#### KUTIPAN ####

KERANGKA BERPIKIR Manusia merupakan makhluk sosial yang tidak dapat hidup sendiri. Pernikahan merupakan salah satu usaha yang dapat dilakukan individu agar mereka memiliki pasangan hidup hingga akhir hayat mereka. Pernikahan dipandang sebagai salah satu sumber dukungan sosial bagi individu dan dianggap dapat membuat individu lebih bahagia, namun pada kenyataannya tidak sedikit dari pernikahan mereka mengalami perceraian. Perceraian merupakan kulminasi dari penyesuaian perkawinan yang buruk, dan terjadi bila antara suami dan istri sudah tidak mampu lagi mencari cara penyelesaian masalah yang dapat memuaskan kedua belah pihak (Hurlock, 1999). Perceraian akan menimbulkan banyak permasalahan baru yang akan mengganggu rasa sejahtera (psychological well-being) pada individu tersebut, karena efek traumatik pada perceraian biasanya lebih besar daripada efek kematian, hal ini disebabkan sebelum dan sesudah perceraian timbul rasa sakit dan tekanan emosional, serta mengakibatkan cela sosial. Menurut Ryff (1989) psychological well-being merupakan pencapaian penuh dari potensi psikologis seseorang, dimana individu dapat menerima kekuatan dan kelemahan yang ada pada dirinya, menciptakan hubungan positif dengan orang lain yang ada disekitarnya, memiliki kemampuan untuk mengambil keputusan dan mandiri, mampu dan berkompetensi untuk mengatur
14
lingkungan, memiliki tujuan hidup dan merasa mampu untuk melalui tahapan perkembangan dalam kehidupannya. Psychological well being juga mengarah pada kondisi individu yang mampu menghadapi berbagai hal yang memicu permasalahan dalam kehidupannya, mampu melalui periode sulit dalam kehidupan dengan mengandalkan kemampuan yang ada dalam dirinya dan menjalankan fungsi psikologi positif yang ada dalam dirinya, sehingga individu tersebut merasakan adanya kesejahteraan batin dalam dirinya. Banyak faktor yang mempengaruhi pencapaian psychological well-being seseorang, salah satunya adalah dukungan sosial. Dukungan sosial adalah keberadaan, kesediaan, kepedulian dari orang-orang yang dapat diandalkan, menghargai dan menyayangi kita, dukungan sosial merupakan kenyamanan fisik dan psikologis yang diberikan oleh teman dan anggota keluarga individu tersebut (Sarason, dalam Yuliarni, 2007). Dukungan sosial yang dapat diberikan teman sangat beragam dan tergantung pada keadaan individu yang bersangkutan. Dukungan emosional diberikan pada orang yang sedang mengalami kesulitan menunjukkan bahwa orang tersebut memiliki hubungan yang baik dengan orang lain yang merupakan salah satu aspek tercapainya psychological well-being. Dukungan penghargaan dapat dijadikan semangat untuk tetap maju dan mengembangkan diri, serta memiliki penerimaan diri agar tidak menyesali keadaannya. Dukungan instrumental bagi wanita bercerai dapat berupa bantuan pekerjaan agar ia dapat melanjutkan hidupnya dan dapat menjadi seseorang yang mandiri. Dukungan informasi membuat wanita yang bercerai merasa mendapat nasihat, petunjuk atau umpan balik agar dapat memecahkan masalahnya, dukungan informasi juga menunjukkan bahwa individu tersebut memiliki hubungan yang baik dengan orang lain dan perkembangan pribadi untuk melakukan perbaikan dalam hidup setiap waktu (Smet, dalam Widyastutik, dkk tahun 2011).

####

SOAL =>
- a) Terjemahkan ke dalam bahasa Inggris kalimat berikut dari kutipan tentang perceraian dan kesejahteraan psikologis: "Dukungan penghargaan dapat dijadikan semangat untuk tetap maju dan mengembangkan diri, serta memiliki penerimaan diri agar tidak menyesali keadaannya."
- b) Tolong lanjutkan kutipan tentang perceraian dan kesejahteraan psikologis mulai dari kalimat terakhirnya.

#### DATA YANG DITAMPILKAN ####

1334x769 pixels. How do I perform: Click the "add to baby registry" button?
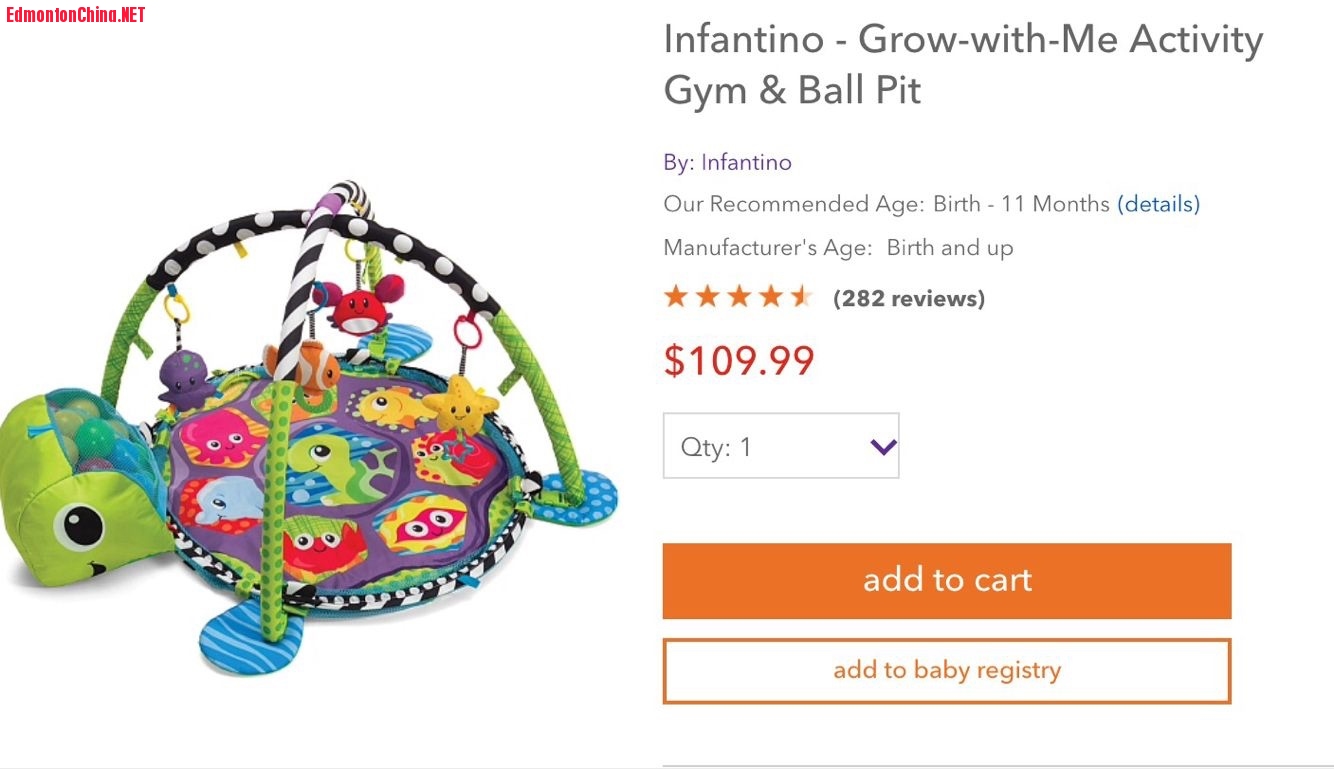point(946,670)
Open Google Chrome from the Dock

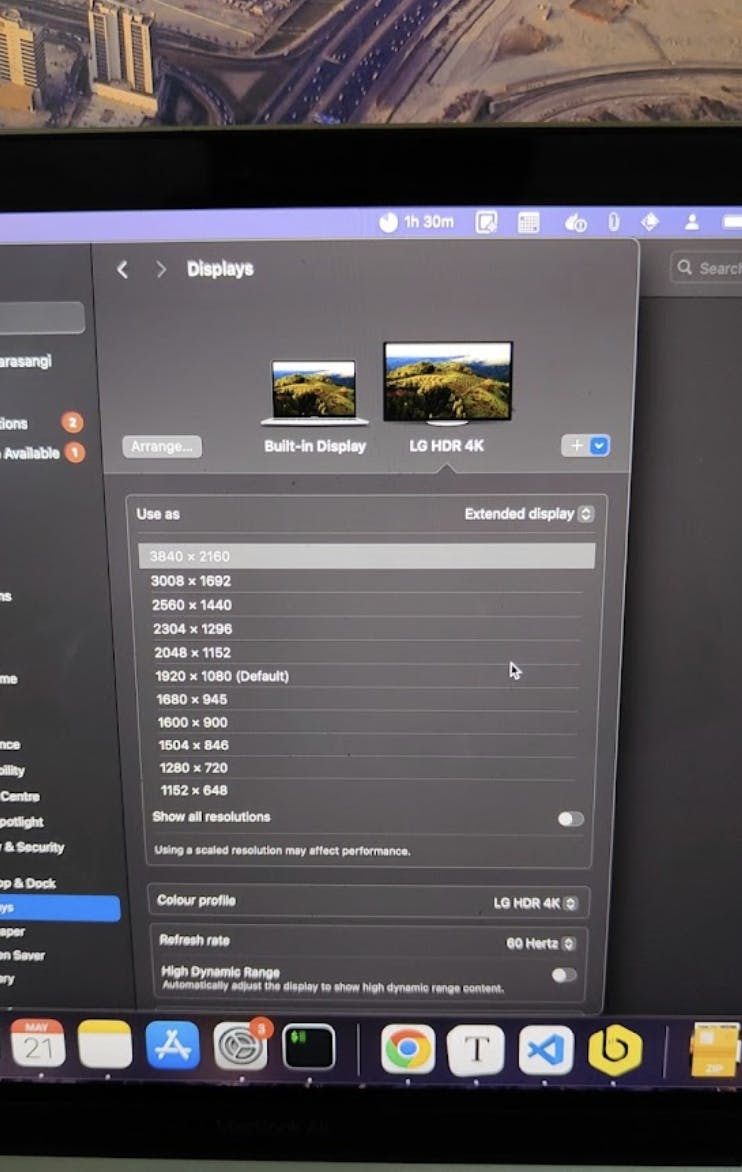pos(408,1049)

####

DAFTAR JAWABAN =>
- a) Esteem support can serve as encouragement to keep moving forward and develop oneself, as well as to have self-acceptance so as not to regret one's situation.

- b)
15
Dukungan sosial dari teman akan lebih mempengaruhi perasaan bahagia seseorang, hal ini dikarenakan teman cenderung sebaya dan memiliki pengalaman hidup yang hampir sama, kebanyakan orang merasa nyaman untuk dekat dengan mereka yang dirasa memiliki persamaan dengannya (Gonzaga, dalam Blieszner 2014). Penelitian mengenai hubungan antara dukungan sosial dengan psychological well-being oleh Ekasofia (2009) menyimpulkan adanya korelasi positif yang signifikan antara dukungan sosial dengan psychological well-being. Artinya, bila seseorang mendapatkan dukungan sosial yang cukup, maka akan meningkatkan psychological well-being orang tersebut. Sejalan dengan fakta di atas pada penelitian ini peneliti ingin mencari jawaban secara khusus tentang hubungan antara dukungan sosial teman sebaya dengan kondisi psychological well-being pada wanita yang bercerai. Bagaimana kebutuhan dukungan sosial dari teman sebaya bagi wanita yang bercerai dalam mencapai kondisi psychological well-being. Adakah keselarasan dukungan teman sebaya yang diperoleh dari teman sebaya dengan kondisi psychological well-being pada wanita yang mengalami perceraian , akankah semakin baik atau sebaliknya apabila tidak diperoleh dukungan dari teman sebaya mengenai kondisi psychological well-being pada wanita yang bercerai.
Hipotesis Hipotesis penelitian ini adalah terdapat hubungan positif antara dukungan sosial dari teman sebaya dengan psychological well-being pada wanita yang bercerai, makin tinggi dukungan sosial yang diperoleh maka akan makin baik pula psychological well-being wanita yang bercerai tersebut. Demikian pula sebaliknya jika semakin kurang dukungan sosial dari
16
teman sebaya pada wanita yang bercerai maka kondisi psychological well-being akan semakin buruk.
METODE PENELITIAN Desain Penelitian Ditinjau dari tujuannya, penelitian ini dikategorikan kedalam penelitian pengujian hipotesis. Dilihat dari hubungan antar variabelnya, penelitian ini merupakan penelitian kausal, yaitu penelitian yang diadakan untuk menjelaskan hubungan antar variabel, variabel yang satu menyebabkan atau menentukan nilai variabel yang lain. Penelitian ini menggunakan metode survei, yaitu dalam pengumpulan data primernya dengan memberikan pertanyaan-pertanyaan kepada responden individu (Jogiyanto, 2005).
Populasi Target populasi yang digunakan adalah wanita yang mengalami perceraian di Kota Salatiga yang tersebar di kecamatan – kecamatan dalam wilayah Kota Salatiga.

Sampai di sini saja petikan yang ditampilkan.